Don't know why but this made me laugh hard.

"It's not the gods fucking around."

Hydrogens and oxides are required for a majority of life forms.

"Everything is one."

He was wrong! It's all the ice really.
Ice isn't frozen water, water is melted ice!

KEK

cnqzu.com/library/Philosophy/neoreaction/Friedrich Nietzsche/Friedrich_Nietzsche - Philosophy_in_the_Tragic_Age_of_the_Greeks_(tr._Marianne_Cowan_1996).pdf

Go to page 38, section 3.

"Water is the origin of all things." means "All things are one." All things are connected in unity.

It means exactly what it sounds like.

Thales observed that water can change it's form, and so supposed that it was possible that everything in the world was just another transitory phase.

"They [Milesian Presocratics] postulate as the first reality a single living stuff, indefinite in extent and character, from which the world and all things in it develop spontaneously. Thales called this 'the moist' (to hugron), moisture being the principle of life according to simple observation and primitive common sense...This stuff they call 'divine' by which they probably mean no more than that it is living and everlasting, two characters which it must have if it is to be for them a sufficient explanation of the cosmic process"
- A.H. Armstrong, An Introduction to Ancient Philosophy

Not exactly.
It is known that Thales said that "all things are full of gods".
Maybe you're right if you had expressed yourself like this: "the idols of the city can't sastisfy my desire to explain the reality around me".

Absolutely not.
Thales' water was obviously not H2O and you can't do any correspondence between the poetic expression "water" with a modern physical term.

I don't know, he was not rally conscious of this unity of being, he was trying to express in one element the multiplicity of the world, but this element is still multiple in itself.

You're searching the origin of water then, not the origin of all things.

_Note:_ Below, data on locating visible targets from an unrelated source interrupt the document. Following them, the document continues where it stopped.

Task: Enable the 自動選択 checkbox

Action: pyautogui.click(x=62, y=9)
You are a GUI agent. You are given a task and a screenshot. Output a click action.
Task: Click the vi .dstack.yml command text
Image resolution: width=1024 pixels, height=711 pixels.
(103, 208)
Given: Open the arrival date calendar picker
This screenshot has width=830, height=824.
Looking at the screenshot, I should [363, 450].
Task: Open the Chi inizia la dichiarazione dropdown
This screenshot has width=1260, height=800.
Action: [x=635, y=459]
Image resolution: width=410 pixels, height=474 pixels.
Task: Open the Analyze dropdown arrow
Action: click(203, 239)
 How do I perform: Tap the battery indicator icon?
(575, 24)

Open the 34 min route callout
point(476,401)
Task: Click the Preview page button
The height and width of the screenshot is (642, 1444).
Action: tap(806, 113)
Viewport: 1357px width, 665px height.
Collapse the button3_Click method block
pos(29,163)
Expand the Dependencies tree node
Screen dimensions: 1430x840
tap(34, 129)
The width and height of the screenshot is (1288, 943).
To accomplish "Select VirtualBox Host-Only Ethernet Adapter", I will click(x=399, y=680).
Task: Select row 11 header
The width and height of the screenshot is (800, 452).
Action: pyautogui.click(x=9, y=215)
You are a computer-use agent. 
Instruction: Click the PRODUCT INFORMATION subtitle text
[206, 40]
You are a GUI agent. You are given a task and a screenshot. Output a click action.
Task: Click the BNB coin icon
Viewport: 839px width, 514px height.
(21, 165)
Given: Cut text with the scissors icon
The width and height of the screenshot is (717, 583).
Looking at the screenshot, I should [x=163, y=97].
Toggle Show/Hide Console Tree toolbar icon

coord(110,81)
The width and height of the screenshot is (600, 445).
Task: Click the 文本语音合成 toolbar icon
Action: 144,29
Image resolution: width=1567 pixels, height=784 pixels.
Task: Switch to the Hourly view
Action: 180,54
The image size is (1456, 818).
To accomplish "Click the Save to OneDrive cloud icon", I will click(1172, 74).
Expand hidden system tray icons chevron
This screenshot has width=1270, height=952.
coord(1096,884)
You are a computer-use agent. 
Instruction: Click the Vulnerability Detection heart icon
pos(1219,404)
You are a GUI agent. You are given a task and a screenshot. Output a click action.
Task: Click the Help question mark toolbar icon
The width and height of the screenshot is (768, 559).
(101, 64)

I'd say water or "the moist" can be translated by "possibility", and when he affirms that water is the origin of all things, he's noticing that actuality of forms or the physical world is a "condensation" or "recipient" of this universal possibility.


In a similar way the Bible tells that "Now the earth was formless and empty, darkness was over the surface of the deep, and the Spirit of God was hovering over the waters."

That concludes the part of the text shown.